Mais le critère décisif est le mode de débit. La planche a été sciée sur quartier — c'est-à-dire débitée radialement, perpendiculairement aux cernes — ce qui donne au bois sa plus grande stabilité dimensionnelle. Le veinage en sort droit et serré, le fil court parallèle à la planche, et le bois ne travaille presque plus au séchage. Chez le frêne, qui appartient à la catégorie des bois blancs — comme le hêtre, l'érable ou le tilleul — cette qualité de débit est essentielle, car la couleur uniforme du bois ne permet pas, comme chez le chêne ou le noyer, de lire facilement la zone exploitable à l'œil nu.

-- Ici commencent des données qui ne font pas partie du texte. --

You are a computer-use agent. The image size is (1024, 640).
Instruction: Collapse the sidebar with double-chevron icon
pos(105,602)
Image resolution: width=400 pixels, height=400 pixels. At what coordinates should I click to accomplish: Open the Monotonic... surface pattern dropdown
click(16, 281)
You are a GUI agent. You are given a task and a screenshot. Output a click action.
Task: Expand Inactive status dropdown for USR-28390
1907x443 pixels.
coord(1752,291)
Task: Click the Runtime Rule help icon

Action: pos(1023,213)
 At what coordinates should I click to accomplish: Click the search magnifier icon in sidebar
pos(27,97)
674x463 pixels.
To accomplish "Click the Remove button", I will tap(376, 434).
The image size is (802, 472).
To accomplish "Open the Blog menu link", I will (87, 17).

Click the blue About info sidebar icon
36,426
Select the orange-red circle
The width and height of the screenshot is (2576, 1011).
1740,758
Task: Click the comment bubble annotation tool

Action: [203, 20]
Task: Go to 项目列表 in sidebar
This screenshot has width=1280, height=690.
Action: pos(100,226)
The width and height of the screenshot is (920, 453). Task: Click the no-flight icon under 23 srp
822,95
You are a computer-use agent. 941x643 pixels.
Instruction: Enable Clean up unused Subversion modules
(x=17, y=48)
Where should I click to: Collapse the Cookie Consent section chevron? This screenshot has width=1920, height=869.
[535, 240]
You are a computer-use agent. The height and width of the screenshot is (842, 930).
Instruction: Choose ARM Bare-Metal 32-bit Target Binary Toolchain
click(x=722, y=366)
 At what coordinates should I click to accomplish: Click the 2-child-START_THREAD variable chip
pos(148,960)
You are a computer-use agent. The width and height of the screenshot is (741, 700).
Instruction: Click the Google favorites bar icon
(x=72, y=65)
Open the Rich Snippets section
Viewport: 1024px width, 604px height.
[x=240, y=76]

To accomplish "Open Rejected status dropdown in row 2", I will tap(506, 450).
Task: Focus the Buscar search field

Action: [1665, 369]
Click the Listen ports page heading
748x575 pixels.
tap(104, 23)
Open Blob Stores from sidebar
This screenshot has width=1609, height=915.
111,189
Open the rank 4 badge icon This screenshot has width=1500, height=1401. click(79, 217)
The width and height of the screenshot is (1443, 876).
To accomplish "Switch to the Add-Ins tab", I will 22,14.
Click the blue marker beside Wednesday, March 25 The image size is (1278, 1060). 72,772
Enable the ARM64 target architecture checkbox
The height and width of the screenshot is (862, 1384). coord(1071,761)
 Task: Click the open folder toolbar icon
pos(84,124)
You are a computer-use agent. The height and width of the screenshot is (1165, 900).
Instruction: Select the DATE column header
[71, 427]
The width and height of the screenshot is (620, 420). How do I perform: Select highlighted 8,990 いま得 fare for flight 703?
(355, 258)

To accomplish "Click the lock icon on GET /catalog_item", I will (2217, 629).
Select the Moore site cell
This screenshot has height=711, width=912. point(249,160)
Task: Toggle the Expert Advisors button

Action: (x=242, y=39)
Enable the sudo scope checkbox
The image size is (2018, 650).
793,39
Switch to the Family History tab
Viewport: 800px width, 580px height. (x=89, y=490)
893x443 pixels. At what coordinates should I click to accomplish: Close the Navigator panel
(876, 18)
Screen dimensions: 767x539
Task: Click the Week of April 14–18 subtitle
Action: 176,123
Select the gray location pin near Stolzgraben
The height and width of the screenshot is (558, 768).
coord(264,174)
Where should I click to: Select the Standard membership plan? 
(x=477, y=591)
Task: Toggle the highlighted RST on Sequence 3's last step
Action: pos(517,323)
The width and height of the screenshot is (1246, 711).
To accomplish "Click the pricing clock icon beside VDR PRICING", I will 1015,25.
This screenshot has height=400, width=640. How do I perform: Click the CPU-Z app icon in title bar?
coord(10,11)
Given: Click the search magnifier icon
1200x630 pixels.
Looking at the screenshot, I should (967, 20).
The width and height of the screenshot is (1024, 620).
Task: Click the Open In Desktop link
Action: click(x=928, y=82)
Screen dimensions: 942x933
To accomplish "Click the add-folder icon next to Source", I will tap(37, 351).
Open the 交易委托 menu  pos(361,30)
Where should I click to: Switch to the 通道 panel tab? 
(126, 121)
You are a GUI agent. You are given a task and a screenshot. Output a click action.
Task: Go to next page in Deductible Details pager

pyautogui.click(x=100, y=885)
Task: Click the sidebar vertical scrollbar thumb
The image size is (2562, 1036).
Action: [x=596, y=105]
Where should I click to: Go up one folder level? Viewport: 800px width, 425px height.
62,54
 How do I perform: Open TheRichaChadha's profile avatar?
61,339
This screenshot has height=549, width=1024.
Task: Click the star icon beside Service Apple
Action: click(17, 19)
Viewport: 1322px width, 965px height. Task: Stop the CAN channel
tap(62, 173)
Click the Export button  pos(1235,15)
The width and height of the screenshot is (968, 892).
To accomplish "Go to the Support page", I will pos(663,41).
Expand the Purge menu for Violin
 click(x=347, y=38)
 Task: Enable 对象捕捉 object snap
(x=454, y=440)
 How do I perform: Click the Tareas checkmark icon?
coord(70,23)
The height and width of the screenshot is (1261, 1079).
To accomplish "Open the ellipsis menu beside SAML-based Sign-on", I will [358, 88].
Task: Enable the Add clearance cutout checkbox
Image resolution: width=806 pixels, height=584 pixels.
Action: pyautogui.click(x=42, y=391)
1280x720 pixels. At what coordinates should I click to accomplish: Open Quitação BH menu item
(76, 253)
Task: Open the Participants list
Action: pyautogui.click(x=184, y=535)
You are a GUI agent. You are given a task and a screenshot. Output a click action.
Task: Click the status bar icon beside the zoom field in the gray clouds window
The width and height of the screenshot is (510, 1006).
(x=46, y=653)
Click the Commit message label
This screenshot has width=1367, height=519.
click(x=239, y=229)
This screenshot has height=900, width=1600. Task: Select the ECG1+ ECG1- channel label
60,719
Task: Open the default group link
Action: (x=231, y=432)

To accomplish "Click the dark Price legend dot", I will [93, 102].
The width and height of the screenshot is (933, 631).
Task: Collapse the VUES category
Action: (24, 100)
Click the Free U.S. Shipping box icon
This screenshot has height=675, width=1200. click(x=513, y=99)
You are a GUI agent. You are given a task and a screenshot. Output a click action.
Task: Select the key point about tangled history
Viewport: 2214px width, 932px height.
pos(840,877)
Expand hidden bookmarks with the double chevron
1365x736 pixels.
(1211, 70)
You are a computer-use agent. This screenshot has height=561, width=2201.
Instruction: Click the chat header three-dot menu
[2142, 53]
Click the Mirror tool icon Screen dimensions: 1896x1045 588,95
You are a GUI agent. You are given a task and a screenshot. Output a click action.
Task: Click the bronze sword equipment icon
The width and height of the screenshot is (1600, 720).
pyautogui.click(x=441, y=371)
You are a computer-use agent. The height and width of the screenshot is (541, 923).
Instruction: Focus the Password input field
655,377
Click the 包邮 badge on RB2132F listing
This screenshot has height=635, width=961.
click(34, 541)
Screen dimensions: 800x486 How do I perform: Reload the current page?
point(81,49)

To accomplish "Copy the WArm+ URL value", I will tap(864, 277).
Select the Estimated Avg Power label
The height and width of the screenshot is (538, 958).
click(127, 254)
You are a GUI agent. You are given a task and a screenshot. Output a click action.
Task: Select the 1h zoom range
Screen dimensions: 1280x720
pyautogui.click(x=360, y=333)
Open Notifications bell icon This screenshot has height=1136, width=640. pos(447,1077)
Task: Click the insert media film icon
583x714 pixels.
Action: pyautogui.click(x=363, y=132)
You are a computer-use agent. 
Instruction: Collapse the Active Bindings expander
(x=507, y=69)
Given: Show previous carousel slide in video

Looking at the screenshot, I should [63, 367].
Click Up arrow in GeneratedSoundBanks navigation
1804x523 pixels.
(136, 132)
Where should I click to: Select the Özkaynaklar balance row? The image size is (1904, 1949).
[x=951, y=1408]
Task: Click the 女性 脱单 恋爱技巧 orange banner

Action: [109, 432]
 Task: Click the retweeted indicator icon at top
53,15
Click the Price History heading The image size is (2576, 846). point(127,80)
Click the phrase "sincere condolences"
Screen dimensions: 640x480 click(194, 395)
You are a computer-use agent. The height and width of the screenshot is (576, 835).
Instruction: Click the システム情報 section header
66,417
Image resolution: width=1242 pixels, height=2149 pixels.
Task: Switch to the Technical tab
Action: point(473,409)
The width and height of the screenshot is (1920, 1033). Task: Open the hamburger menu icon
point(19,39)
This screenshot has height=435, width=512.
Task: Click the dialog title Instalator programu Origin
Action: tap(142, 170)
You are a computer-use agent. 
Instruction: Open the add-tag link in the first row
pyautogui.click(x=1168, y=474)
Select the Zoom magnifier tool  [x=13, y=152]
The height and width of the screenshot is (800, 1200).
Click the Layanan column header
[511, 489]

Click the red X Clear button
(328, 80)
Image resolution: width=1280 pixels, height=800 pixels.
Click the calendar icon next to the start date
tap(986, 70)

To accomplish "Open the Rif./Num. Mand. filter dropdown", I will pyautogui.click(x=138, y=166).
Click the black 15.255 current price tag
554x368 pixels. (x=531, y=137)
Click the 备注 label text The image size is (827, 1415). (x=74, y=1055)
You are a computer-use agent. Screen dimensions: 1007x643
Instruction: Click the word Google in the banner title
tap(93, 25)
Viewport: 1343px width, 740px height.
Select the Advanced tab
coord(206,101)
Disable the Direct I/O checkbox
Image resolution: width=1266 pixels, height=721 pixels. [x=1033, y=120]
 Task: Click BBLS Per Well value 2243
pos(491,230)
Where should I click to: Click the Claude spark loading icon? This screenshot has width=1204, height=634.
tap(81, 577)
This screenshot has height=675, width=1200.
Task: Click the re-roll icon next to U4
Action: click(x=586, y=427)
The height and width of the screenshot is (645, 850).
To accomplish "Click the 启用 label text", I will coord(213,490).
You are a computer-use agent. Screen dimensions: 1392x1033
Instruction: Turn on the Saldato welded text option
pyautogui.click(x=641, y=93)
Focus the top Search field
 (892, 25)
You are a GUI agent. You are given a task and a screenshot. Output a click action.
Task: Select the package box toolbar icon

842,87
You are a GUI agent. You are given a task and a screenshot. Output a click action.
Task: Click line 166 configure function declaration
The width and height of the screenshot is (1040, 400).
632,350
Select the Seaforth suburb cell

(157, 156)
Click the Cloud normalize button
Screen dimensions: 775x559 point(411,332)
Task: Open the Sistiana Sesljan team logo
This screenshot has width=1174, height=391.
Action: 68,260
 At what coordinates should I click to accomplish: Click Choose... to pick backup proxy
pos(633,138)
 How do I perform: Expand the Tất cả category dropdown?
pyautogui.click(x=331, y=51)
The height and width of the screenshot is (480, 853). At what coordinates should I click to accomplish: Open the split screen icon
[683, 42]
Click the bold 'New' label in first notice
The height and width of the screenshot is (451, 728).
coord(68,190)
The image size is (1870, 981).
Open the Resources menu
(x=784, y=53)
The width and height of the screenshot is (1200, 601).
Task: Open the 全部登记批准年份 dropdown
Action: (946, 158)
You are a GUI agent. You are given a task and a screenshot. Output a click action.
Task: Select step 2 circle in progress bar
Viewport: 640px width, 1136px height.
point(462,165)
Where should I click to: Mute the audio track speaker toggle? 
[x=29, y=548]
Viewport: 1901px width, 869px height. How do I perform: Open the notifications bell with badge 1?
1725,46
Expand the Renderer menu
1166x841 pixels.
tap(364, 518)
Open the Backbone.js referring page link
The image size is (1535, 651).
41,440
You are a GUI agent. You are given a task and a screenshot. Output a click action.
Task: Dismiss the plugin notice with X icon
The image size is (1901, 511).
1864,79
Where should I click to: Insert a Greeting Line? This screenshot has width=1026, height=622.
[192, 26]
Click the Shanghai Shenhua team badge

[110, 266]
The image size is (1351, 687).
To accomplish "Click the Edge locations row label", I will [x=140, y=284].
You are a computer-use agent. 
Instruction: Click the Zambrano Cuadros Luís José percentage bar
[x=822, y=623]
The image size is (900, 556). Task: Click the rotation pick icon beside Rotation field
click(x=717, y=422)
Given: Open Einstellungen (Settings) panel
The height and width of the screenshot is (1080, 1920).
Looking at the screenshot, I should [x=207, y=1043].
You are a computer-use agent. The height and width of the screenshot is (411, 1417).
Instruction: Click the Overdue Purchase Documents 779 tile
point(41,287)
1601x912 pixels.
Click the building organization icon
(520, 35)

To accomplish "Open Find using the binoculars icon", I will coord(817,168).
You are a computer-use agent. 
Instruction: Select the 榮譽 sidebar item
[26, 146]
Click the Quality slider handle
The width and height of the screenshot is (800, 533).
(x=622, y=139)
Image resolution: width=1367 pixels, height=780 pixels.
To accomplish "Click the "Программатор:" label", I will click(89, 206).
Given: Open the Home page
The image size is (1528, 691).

Dans l'épaisseur de la planche, l'œil de l'artisan vise une zone précise : ni le cœur lui-même — où les fibres tournent autour de la moelle et où le bois éclate en vieillissant — ni la part la plus périphérique, encore trop jeune. Mais la zone intermédiaire, là où le fil court le plus droit, où les cernes sont serrés, où le bois est à pleine maturité. C'est dans cette part-là, et sur toute la longueur nécessaire au fût — la hampe droite, la plus longue pièce de la crosse — que la planche a été choisie pour Dom Jean-Marie Gervais. Au moment où elle sortait de la scierie, personne ne savait encore que la bénédiction abbatiale serait fixée au 2 mai 2026 ; mais le bois, lui, avait déjà commencé son chemin vers Lérins.